GREAT FALLS — The Montana Department of Environmental Quality (DEQ) has issued an Air Quality Alert for several counties, primarily in southwestern and western Montana.
The decreased air quality is due primarily to wildfire smoke blowing into Montana from other states, including California.
“Our conditions in Missoula County are in the upper limits of moderate and occasionally tipping over to unhealthy for sensitive groups," explained Sarah Coefield, Missoula City-County air quality specialist.
The designation of “unhealthy for sensitive groups” impacts a larger segment of the population than many realize, according to Coefield: “It includes children, includes the elderly, it’s anyone with heart or lung disease, it’s people with diabetes, it’s people who are pregnant. It’s a pretty significant portion of our population.”
From the DEQ Today's Air website as of 5:45 a.m. on Tuesday, August 25:
- An AIR QUALITY ALERT remains in effect for the following counties: Beaverhead, Deer Lodge, Gallatin, Granite, Jefferson, Madison, Missoula, Park, Ravalli, and Silver Bow, in effect until further notice. Air quality in Bozeman, Butte, Dillon, Frenchtown, Hamilton, Missoula, and Seeley Lake is currently UNHEALTHY FOR SENSITIVE GROUPS. State and local health officials recommend that people with respiratory or heart disease, the elderly, and children should avoid prolonged exertion; everyone else should limit prolonged exertion.

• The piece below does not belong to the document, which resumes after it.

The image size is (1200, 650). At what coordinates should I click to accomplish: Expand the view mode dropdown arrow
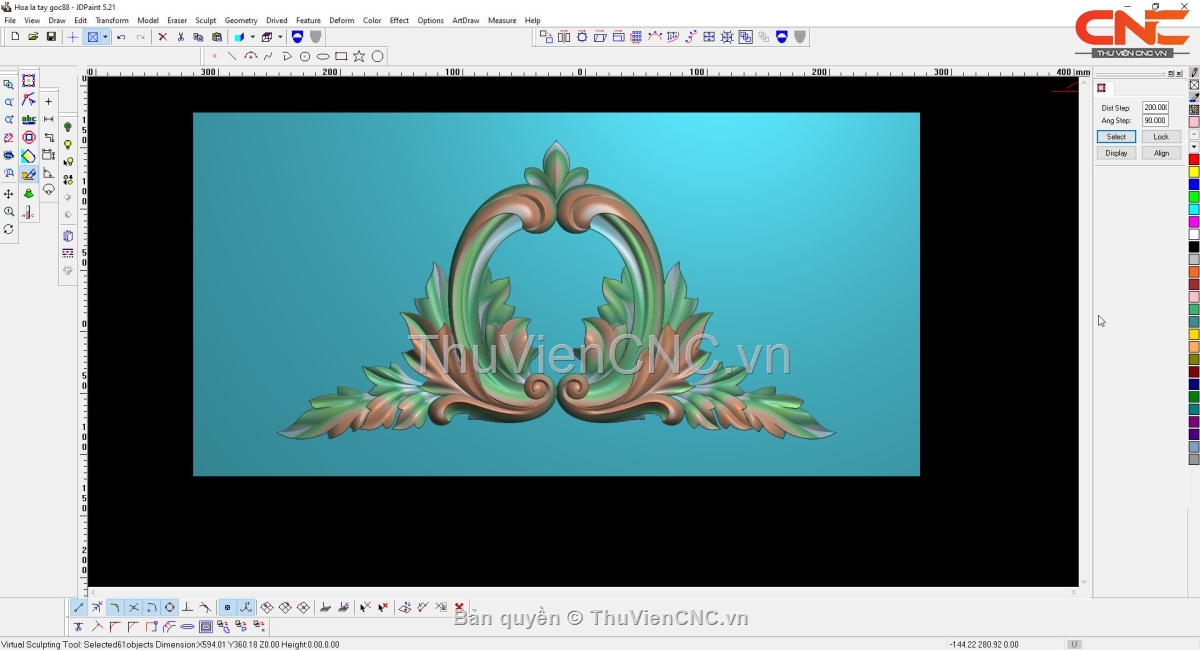coord(105,37)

- The high-pressure system which has been in place for the past several days is breaking down. Westerly flow will take over, so smoke from California will stay south. It’s possible that southern and southwestern Montana will continue to have heavier smoke, but locations further north may see less air quality impacts. Isolated thunderstorms are expected this evening and Tuesday evening.
According to the DEQ, "Unhealthy for Sensitive Groups" means increasing likelihood of respiratory symptoms in sensitive individuals, aggravation of heart or lung disease and premature mortality in people with cardiopulmonary disease, older adults, and people of lower socio-economic status (SES). People with heart or lung disease, older adults, children, and people of lower SES should reduce prolonged or heavy exertion.
The "Moderate" category means that respiratory symptoms are possible in unusually sensitive individuals, possible aggravation of heart or lung disease in people with cardiopulmonary disease and older adults. Unusually sensitive people should consider reducing prolonged or heavy exertion.